Monsignor’s Log, same stardate, quick update. We have landed on Venus and made our way across an inhospitable wasteland, a wasteland unimagined by T S Eliot. It might possibly have been imagined by Ezra Pound, but I will have to check that when back aboard the starship. As we approached the plains or pampas whereon the teeming thousands of Vinegar Valves of Venus are lined up in serried rows, we discovered our way was barred. As I feared, fierce fanged spittle-flecked life-forms protect the Valves from interplanetary interlopers. Peering at them, from a safe distance, through my space-lorgnette, I had the distinct impression that they were akin to the lambs I had seen pictures of in the codex. White, woolly, four legs, stupid facial expressions – and yet befanged, and fierce, and spittle-flecked. I took a few snapshots and have transmitted them to the boffins in the lab. Now we must wait, pending their report. I set up an altar and we celebrated Mass to pass the time. An indigent faffer keeled over again, but this time it might have something to do with the Venusian atmosphere. There is an overpowering stink of vinegar in the air. I think the Valves are leaking.

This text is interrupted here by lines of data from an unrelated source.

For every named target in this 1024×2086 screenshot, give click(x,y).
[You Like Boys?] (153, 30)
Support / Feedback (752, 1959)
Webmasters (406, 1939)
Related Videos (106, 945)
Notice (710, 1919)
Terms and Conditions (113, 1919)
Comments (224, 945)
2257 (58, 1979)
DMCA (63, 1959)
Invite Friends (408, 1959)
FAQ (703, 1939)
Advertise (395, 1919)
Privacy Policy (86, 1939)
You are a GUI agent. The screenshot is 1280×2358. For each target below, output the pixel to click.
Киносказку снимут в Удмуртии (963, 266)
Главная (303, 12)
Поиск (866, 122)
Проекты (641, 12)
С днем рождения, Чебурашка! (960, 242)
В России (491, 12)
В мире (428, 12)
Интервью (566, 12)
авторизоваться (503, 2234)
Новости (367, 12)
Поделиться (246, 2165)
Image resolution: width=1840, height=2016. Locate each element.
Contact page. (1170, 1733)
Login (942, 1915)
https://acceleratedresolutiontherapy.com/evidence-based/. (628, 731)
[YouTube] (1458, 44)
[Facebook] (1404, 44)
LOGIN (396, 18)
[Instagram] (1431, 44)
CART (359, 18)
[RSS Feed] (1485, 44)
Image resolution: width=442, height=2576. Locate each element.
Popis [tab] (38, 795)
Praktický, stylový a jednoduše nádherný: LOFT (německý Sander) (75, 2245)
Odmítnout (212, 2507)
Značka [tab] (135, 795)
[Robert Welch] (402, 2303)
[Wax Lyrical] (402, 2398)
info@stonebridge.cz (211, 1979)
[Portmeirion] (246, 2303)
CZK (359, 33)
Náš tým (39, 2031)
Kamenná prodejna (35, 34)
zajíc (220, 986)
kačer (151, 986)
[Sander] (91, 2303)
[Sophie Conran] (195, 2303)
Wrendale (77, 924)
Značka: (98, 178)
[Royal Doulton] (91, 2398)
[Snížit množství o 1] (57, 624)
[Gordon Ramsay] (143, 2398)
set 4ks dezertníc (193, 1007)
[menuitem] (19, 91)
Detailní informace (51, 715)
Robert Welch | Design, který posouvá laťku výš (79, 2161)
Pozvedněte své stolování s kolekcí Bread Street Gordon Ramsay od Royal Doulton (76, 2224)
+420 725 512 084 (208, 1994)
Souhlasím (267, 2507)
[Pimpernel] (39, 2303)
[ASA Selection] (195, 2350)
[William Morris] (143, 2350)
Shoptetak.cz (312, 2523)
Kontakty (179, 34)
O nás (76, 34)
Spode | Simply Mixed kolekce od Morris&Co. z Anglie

Monsignor’s Log, stardate the Feast of Saint Poxhaven. Gosh, what a calamity! Whatever those life-forms were, Venusian versions of the baa-lambs that once bestrode the old Earth or not, they were savage! Perhaps it was an error of judgement on my part to attempt to convert them to Hideous Bat-God Fatsoism. As soon as they saw me mincing towards them armed with the Hot Pincers of Saint Wilmot, they let out an awful collective keening. I have never heard anything like it, save for one of the more alarming passages in Saint Blot’s Threnody for Piccolo, Cowbell, and Celery Sticks. I dropped the Hot Pincers of Saint Wilmot on to the Venusian dust and slammed my hands over my ears, and ran screaming back to the landing module. The pilot-faffer had keeled over, so I had to take the controls myself. Not having much experience in flying the module, or indeed any experience whatsoever, I completely missed the starship. We are now zooming at warp factor unstoppable into the empty vastness of space. It is empty, and vast. And all I can do is gurgle.